A research conducted by Takuro Kutsuna was published in SIAM Journal on Mathematics of Data Science.
In recent years, deep learning models used in applications such as image recognition have continued to grow in scale, leading to a significant increase in computational cost for training. In general, increasing the minibatch size—the number of data samples used in each training step—can accelerate training. However, in practice, hardware limitations such as GPU memory constraints often prevent sufficiently large minibatch sizes.

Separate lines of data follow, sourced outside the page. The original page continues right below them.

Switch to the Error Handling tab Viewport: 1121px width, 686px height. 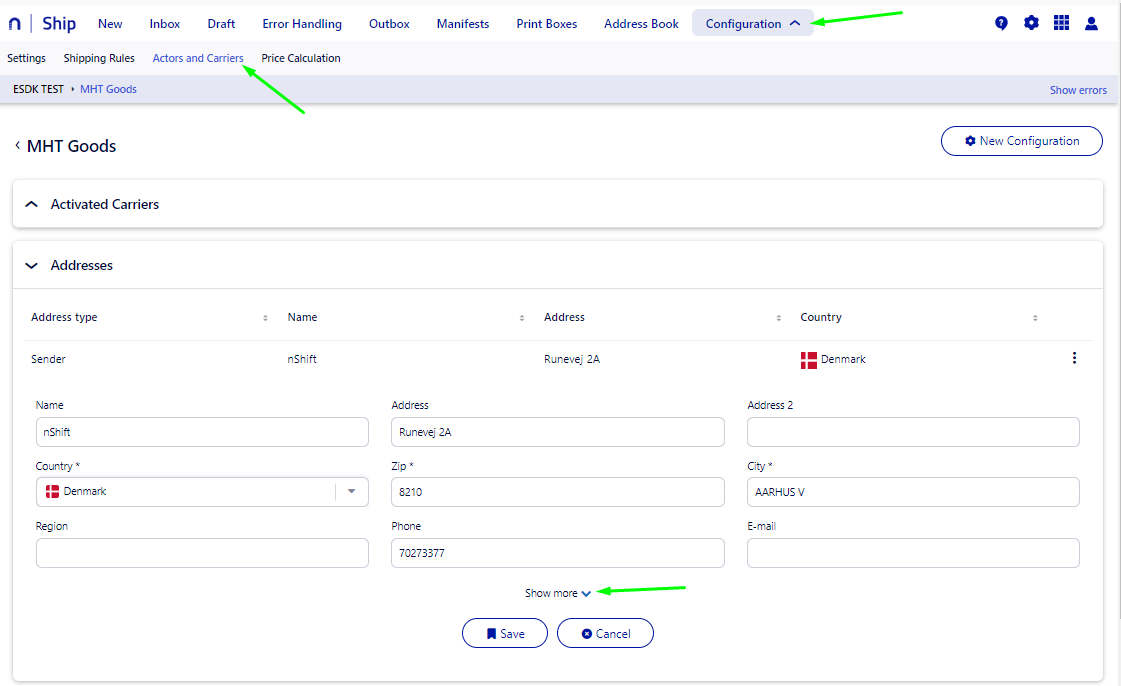301,23
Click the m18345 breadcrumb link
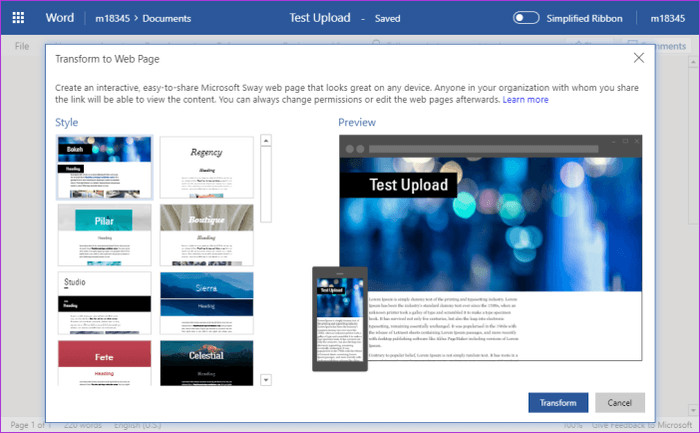Image resolution: width=700 pixels, height=433 pixels. [x=112, y=18]
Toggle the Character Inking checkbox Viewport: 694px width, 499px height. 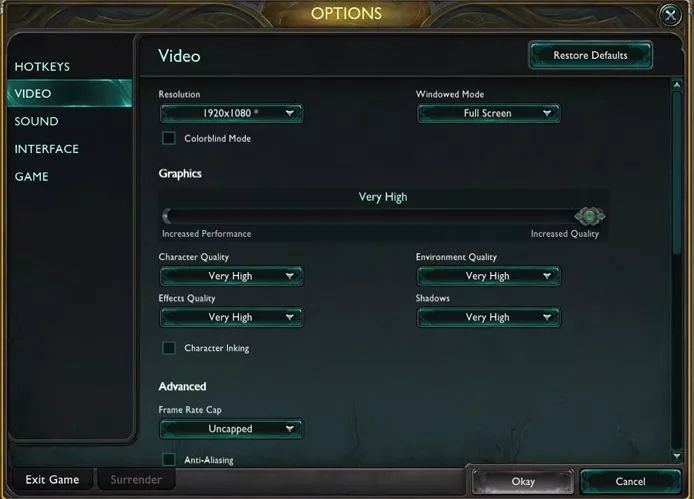tap(169, 348)
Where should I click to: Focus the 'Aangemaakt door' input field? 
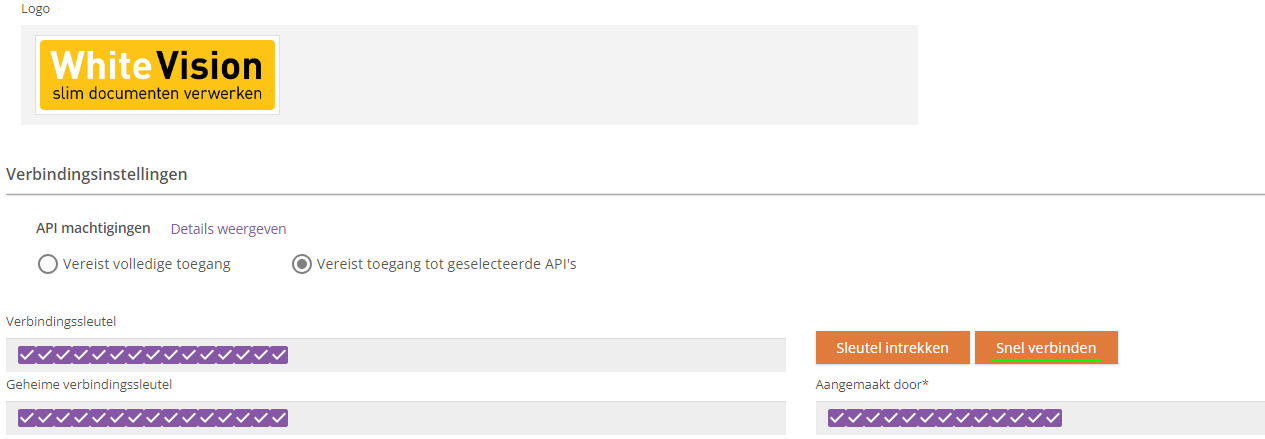1040,418

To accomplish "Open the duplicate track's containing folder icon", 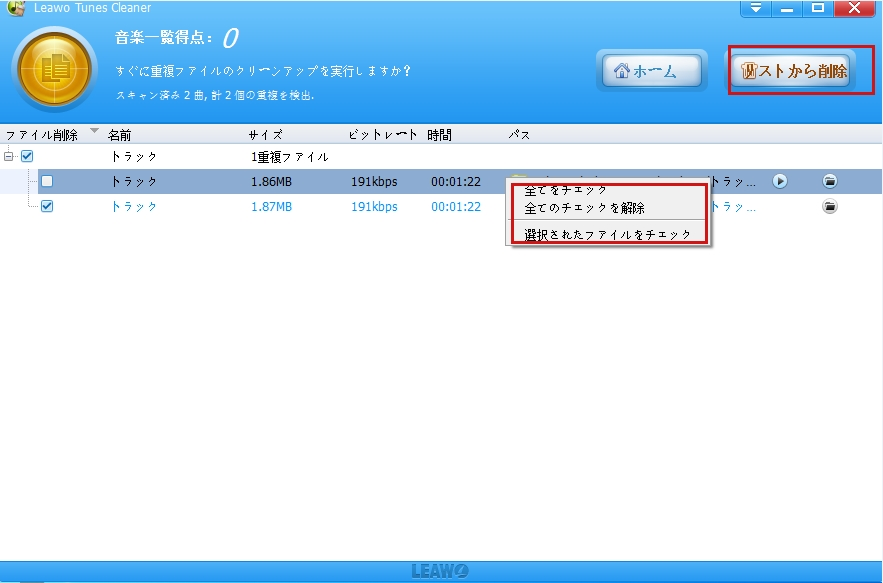I will tap(831, 182).
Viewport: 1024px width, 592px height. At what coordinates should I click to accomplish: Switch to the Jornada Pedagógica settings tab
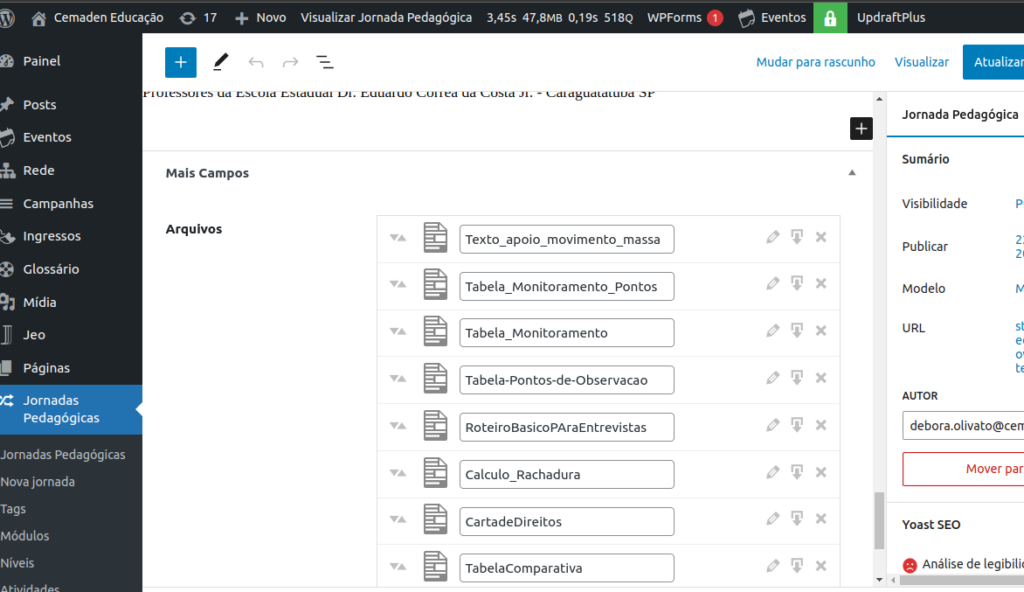pos(959,115)
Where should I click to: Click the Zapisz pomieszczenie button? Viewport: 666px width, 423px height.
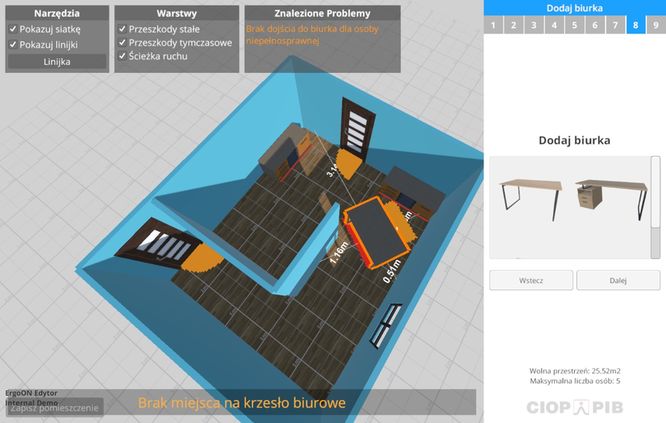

In this study, we propose a method that estimates the importance of each data sample during training and automatically adjusts its sampling frequency accordingly. By applying importance sampling with appropriate weighting, the method avoids introducing bias into the training process. Our theoretical analysis shows that, when importance is properly estimated, importance sampling effectively acts as a virtual expansion of the minibatch size. We further formalize this concept as the “effective minibatch size” and propose a low-overhead method to estimate it during training. Experimental results on multiple image datasets demonstrate that the proposed method achieves higher accuracy than conventional approaches while requiring comparable computational time.
This technology is expected to contribute to more efficient large-scale AI training and to improve the efficiency of future distributed learning systems.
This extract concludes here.